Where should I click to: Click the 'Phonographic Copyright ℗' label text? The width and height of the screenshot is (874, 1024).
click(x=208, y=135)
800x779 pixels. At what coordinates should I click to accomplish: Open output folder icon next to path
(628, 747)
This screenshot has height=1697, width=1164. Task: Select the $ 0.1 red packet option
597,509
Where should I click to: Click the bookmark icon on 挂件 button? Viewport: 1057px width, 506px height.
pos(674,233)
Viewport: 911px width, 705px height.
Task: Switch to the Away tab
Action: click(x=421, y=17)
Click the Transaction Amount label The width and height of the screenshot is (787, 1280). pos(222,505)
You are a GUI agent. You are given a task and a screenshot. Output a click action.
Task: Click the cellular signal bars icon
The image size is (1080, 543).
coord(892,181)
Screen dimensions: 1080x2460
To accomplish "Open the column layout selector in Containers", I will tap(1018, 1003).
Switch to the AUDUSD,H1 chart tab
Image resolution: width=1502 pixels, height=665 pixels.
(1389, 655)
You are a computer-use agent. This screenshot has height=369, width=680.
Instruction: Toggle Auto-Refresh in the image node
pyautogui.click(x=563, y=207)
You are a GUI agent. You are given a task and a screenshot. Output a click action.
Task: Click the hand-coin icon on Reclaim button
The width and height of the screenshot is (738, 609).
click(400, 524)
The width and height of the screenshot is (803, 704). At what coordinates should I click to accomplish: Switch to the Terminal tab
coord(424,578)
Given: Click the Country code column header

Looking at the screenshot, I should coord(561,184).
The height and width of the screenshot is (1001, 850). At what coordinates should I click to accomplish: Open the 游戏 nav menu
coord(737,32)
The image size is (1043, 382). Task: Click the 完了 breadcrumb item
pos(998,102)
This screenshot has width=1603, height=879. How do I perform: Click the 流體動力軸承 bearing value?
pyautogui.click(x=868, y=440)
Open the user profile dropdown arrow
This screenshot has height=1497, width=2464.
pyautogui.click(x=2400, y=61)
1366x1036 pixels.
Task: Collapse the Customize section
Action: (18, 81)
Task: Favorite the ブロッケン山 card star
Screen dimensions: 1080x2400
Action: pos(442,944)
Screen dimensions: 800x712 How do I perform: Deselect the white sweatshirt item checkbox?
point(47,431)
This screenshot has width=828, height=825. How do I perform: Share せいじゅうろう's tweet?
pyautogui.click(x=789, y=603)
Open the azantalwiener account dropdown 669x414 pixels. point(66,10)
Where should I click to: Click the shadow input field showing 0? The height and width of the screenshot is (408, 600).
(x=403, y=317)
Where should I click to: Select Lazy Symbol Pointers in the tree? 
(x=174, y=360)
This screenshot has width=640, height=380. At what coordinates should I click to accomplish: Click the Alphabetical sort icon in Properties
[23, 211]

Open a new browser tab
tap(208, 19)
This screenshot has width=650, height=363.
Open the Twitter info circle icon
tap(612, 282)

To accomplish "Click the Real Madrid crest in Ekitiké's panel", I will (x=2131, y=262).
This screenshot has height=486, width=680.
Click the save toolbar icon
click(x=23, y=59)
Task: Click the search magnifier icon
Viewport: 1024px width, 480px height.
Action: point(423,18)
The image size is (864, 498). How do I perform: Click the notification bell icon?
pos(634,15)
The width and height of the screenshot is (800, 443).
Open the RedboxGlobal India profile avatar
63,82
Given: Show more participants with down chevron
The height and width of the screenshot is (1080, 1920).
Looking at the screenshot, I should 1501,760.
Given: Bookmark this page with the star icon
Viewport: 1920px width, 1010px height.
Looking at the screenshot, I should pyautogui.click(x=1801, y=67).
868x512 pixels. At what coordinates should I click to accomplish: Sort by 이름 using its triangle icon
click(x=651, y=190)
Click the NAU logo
___
● What needs to be done: Please copy every line of the data that carries the string "with".

● Response to this exercise:
Given: Show more participants with down chevron
Given: Bookmark this page with the star icon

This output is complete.